#### Task statement
Reproduce the material verbatim, from its first line up to and including the line with "tap(817, 349)".
═════ Available records
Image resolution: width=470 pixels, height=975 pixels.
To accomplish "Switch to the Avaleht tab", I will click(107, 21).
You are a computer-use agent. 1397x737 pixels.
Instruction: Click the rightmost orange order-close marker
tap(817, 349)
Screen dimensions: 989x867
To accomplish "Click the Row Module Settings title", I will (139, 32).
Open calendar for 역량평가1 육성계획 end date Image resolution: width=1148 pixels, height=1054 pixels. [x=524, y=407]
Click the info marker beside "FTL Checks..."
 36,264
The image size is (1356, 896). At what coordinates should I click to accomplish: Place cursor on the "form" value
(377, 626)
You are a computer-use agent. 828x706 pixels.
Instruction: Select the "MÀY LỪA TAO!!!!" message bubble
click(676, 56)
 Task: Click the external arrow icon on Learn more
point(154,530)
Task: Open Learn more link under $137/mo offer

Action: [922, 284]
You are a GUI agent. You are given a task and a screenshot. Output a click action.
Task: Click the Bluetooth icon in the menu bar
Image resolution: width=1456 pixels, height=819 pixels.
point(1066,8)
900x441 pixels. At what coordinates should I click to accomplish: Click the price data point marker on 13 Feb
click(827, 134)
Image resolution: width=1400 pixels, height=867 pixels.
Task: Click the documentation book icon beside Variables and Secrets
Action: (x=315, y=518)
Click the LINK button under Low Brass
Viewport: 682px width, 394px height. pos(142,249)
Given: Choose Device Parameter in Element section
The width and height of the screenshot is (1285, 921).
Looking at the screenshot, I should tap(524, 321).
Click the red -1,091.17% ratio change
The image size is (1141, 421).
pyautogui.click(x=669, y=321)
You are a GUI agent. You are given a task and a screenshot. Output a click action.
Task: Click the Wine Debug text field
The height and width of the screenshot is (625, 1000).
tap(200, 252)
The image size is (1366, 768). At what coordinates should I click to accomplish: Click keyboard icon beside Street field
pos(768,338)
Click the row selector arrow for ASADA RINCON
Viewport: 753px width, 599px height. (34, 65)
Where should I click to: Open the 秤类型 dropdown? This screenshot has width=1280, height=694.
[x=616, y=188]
══════════
#### Finished exercise
Image resolution: width=470 pixels, height=975 pixels.
To accomplish "Switch to the Avaleht tab", I will click(107, 21).
You are a computer-use agent. 1397x737 pixels.
Instruction: Click the rightmost orange order-close marker
tap(817, 349)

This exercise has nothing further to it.